Designation of the metamorphosis compounds in rat serum and piss samples
By comparing the accurate multitudes of extremums looking in the chromatograms of drug-containing serum and piss with those antecedently identified in Zhimu-Huangqi herb-pair infusion ( Fig. 6 ) , 3 extremums and 7 extremums were detected as prototype constituents of Zhimu-Huangqi herb-pair in serum and piss, severally. Beyond the paradigm compounds, more than 23 extremums were tentatively predicted to be metabolites of Zhimu-Huangqi herb-pair and could be by and large divided into two groups: isoflavonoid-related and xanthone-related metabolites. As shown in Table 3, most of the metabolites were identified severally by comparing of their keeping times and MSn informations with those of the paradigms and the literatures reported before [ 19, 20, 24 ] .
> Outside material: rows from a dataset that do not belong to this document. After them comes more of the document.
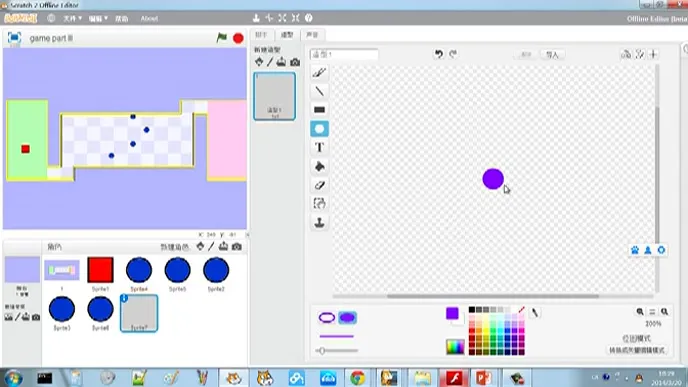Adjust the line width slider
Viewport: 688px width, 387px height.
[337, 351]
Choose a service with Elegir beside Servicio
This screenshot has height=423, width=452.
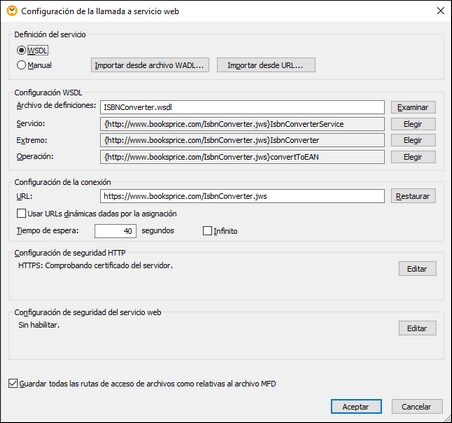coord(413,124)
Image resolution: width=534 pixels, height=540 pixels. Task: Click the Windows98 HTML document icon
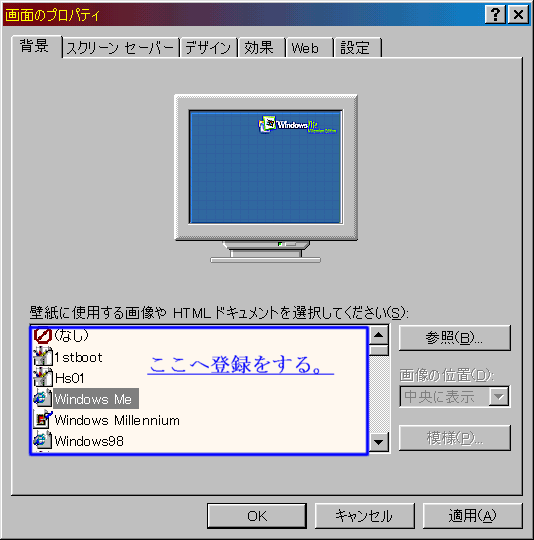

Based on these metabolites, the possible metabolic tracts of Mangiferin, Calycosin and Formononetin in Zhimu-Huangqi herb-pair were proposed and summarized in Fig. 7. The consequences revealed that glucuronidation and sulfation were the chief metabolic tracts of isoflavonoids in Zhimu-Huangqi herb-pair. In add-on, it showed that some Phase I reactions, such as hydrolysis, demethylation, methylation and hydroxylation, besides occurred in the metamorphosis of isoflavonoids in Zhimu-Huangqi herb-pair.
Saponins besides play an of import function in Zhimu-Huangqi herb-pair. However, merely really low sums of Astragaloside II ( P4 ) , Astragaloside IV ( P5 ) , Isoastragaloside II ( P6 ) and Timosaponin A-III ( P8 ) were detected in the drug-containing serum and piss. This can be perchance attributed to the fact that saponins were ill absorbed straight, and could be chiefly excreted through fecal matters or gall.
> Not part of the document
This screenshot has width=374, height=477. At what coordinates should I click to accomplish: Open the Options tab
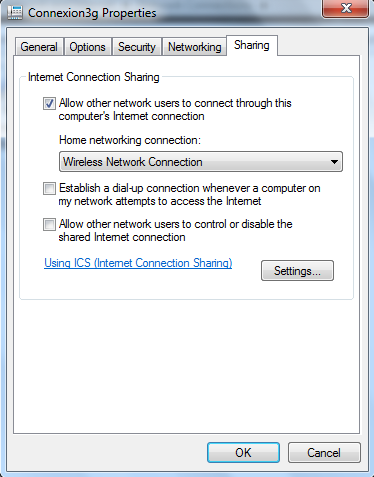pyautogui.click(x=87, y=47)
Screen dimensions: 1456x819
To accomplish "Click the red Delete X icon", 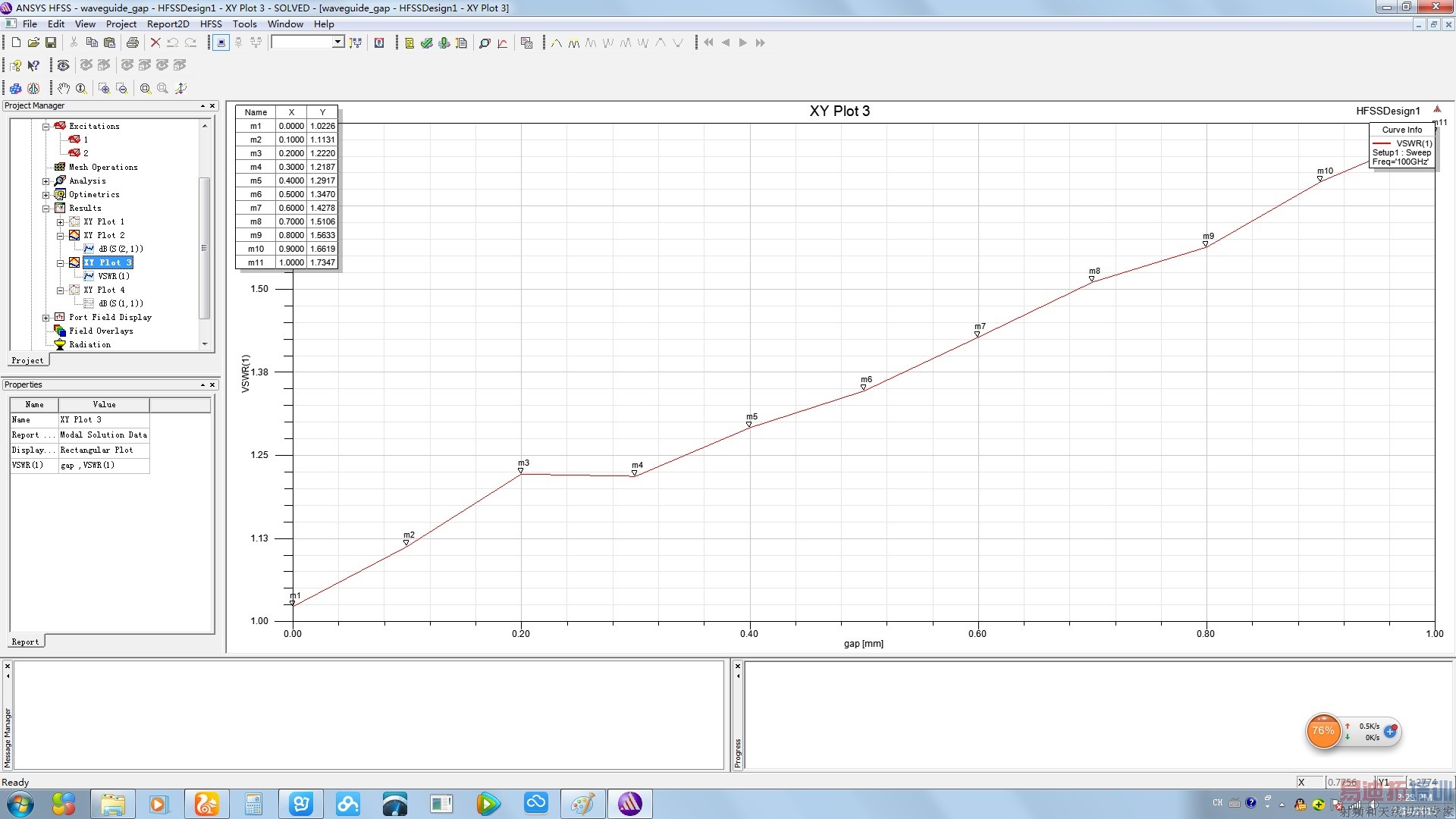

In the present survey, a LC-ESI-MSn method was developed for the analysis of the major components of the Zhimu-Huangqi herb-pair infusion and their metabolites in rat serum and piss. A sum of 30 compounds were identified or tentatively characterized in the decoction based on their mass spectra determined in negative ion manner. The Zhimu-Huangqi herb-pair was actively metabolized in rats, including 3 paradigms and 9 metabolites in serum, while 7 paradigms and 23 metabolites in piss. The developed method was simple, dependable and sensitive, which revealed it to be appropriate for rapid showing and structural word picture of the major components and their metabolites of Zhimu-Huangqi herb-pair. These consequences could ease the elucidation of the metabolic procedure of the Zhimu-Huangqi herb-pair in vivo and better understand its action mechanism.
We would wish to appreciate the State Key Program of National Natural Science Foundation of China ( no. 81030065 ) and the National Science & A ; Technology Major Project “ Key New Drug Creation and Manufacturing Program ” , China ( no. 2012ZX09301001-001 and 2013ZX09102027 ) for i¬?nancial support of this work.